**STATED TASK**
Count the lines in the records below that contain the string "particular", and reply with the number alone.

** START DATA IN THIS EXERCISE **

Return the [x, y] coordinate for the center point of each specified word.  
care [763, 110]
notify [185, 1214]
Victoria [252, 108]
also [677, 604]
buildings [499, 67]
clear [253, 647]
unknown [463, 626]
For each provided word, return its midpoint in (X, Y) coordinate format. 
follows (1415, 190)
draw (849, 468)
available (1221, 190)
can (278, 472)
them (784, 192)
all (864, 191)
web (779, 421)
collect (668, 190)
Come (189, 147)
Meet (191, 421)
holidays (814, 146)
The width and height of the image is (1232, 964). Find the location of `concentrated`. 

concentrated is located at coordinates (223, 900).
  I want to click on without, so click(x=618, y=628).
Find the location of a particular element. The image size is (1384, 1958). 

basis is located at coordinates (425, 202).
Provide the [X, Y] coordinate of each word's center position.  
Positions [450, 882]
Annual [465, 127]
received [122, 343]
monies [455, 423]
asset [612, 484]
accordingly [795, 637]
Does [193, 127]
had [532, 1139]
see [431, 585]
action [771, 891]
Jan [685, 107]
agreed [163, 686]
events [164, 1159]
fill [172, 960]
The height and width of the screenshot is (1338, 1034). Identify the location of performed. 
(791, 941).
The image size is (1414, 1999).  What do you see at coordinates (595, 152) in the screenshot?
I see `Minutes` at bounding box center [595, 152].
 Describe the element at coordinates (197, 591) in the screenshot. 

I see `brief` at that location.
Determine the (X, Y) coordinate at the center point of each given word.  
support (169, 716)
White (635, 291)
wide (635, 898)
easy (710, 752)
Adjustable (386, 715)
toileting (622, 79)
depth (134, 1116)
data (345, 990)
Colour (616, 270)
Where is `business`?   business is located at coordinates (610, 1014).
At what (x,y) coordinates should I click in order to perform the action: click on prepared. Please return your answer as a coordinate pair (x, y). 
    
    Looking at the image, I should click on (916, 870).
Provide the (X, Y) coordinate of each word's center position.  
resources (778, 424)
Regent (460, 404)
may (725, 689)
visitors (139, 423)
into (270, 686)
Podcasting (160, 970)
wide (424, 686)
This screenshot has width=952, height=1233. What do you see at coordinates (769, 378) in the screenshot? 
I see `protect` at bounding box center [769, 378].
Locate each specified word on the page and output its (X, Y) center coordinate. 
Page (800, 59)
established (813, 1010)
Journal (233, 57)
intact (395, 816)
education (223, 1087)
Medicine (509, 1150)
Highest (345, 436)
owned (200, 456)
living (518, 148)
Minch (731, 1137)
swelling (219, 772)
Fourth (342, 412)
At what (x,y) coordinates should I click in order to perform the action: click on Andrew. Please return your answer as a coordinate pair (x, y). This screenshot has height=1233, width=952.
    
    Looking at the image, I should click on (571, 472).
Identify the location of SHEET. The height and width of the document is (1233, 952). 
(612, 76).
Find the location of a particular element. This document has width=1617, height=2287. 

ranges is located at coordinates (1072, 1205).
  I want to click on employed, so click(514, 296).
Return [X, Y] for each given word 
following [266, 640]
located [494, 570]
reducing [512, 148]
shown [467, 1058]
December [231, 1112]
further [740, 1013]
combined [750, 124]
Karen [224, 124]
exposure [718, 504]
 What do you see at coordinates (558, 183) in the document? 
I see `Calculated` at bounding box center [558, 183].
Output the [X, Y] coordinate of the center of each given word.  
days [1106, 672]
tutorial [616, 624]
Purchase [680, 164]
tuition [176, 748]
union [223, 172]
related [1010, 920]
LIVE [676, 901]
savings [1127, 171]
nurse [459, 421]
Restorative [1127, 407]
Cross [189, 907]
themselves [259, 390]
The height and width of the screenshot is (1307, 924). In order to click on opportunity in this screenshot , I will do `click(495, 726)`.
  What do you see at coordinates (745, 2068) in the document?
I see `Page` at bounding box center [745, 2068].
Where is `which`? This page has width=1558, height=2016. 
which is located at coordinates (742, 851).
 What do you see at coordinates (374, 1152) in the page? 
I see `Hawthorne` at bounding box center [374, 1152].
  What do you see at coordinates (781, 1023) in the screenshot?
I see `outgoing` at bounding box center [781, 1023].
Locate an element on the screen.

** END DATA IN THIS EXERCISE **

**SOLUTION TO THIS PROBLEM**
2